- Source passage:
══════

5. In the Code of Conduct section, we’ve clarified that use of offensive language and fraudulent activity is prohibited. We’ve also clarified that violation of the Code of Conduct through Xbox Services may result in suspensions or bans from participation in Xbox Services, including forfeiture of content licenses, Xbox Gold Membership time, and Microsoft account balances associated with the account.

This is a great example of the pitfalls of the licensing model. When you purchase a game, movie, or other form of digital content from Microsoft, you’re merely acquiring a very one sided license. Effectively the license states that you can continue to use the content so long as Microsoft doesn’t decide to revoke your license. To make matters worse, the license gives Microsoft the option to alter the terms of the license whenever it wants and without even giving prior notice. In this case Microsoft changed the terms to state that your content licenses can be revoked if you use “offensive language” (a term so vague that it covers pretty much anything you say).

But the fun didn’t stop there. In order to enforce the new terms of service, Microsoft has also reserved the right to surveil you:

When investigating alleged violations of these Terms, Microsoft reserves the right to review Your Content in order to resolve the issue.

And this is a great example of the pitfall of not having end-to-end encryption. Microsoft’s services generally lack an end-to-end encryption option, which means a man in the middle, like Microsoft or any entity it authorizes, can view whatever information is being transmitted using its services. Your Skype sessions aren’t as private as you might think.

This shouldn’t come as a surprise to anybody. Any agreement that gives one party no power and the other party absolute power, like content licenses, is going to be abused by the party with absolute power. Fortunately, unlike with government, you have an option when Microsoft does something you don’t like; you can cease using its products and services.

══════

- Data provided:
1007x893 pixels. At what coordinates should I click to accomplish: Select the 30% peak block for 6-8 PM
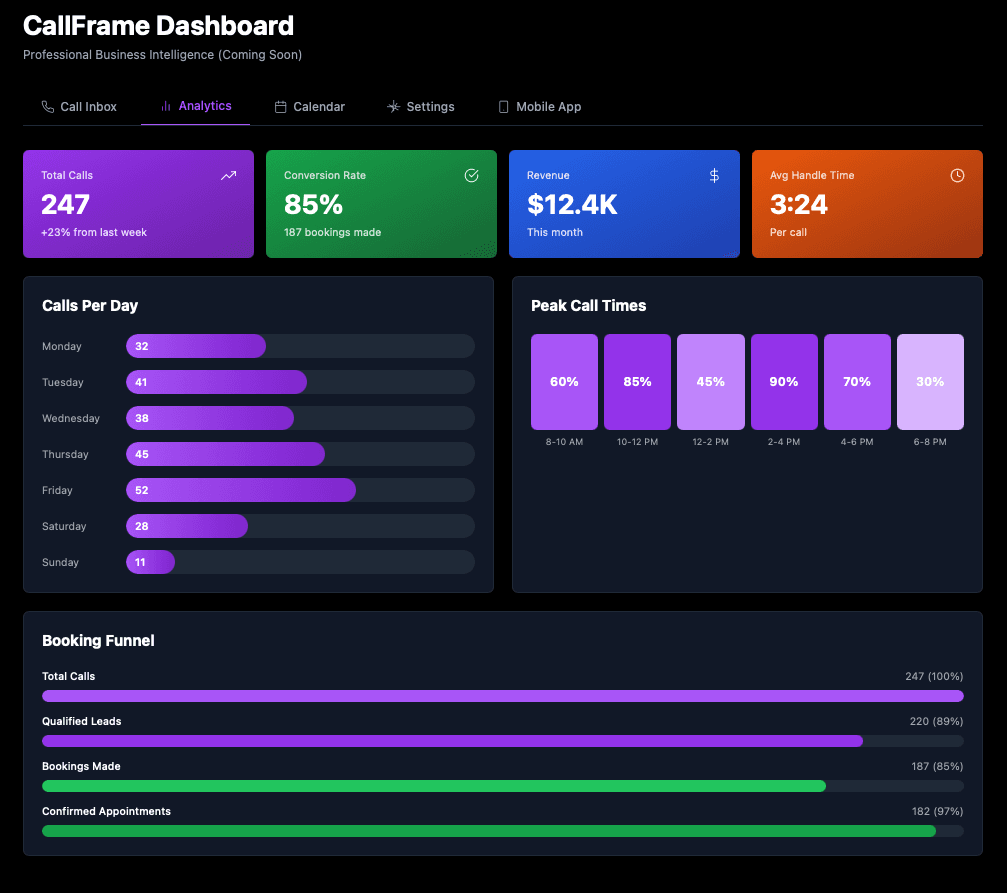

══════

- Objectives:
• A. Please duplicate the part of the passage on Microsoft's terms that opens with the words containing "5. In the Code" and closes with "with the account.".
• B. Answer these questions from the passage on Microsoft's terms:
(i) Besides suspensions or bans, what three things may be forfeited for violating the Code of Conduct through Xbox Services?
(ii) What does Microsoft reserve the right to review when investigating alleged violations of its Terms?
(iii) What option do Microsoft's services generally lack?

- Solved problems:
• A.
5. In the Code of Conduct section, we’ve clarified that use of offensive language and fraudulent activity is prohibited. We’ve also clarified that violation of the Code of Conduct through Xbox Services may result in suspensions or bans from participation in Xbox Services, including forfeiture of content licenses, Xbox Gold Membership time, and Microsoft account balances associated with the account.

• B.
(i) Content licenses, Xbox Gold Membership time, and Microsoft account balances associated with the account.
(ii) Your Content.
(iii) An end-to-end encryption option.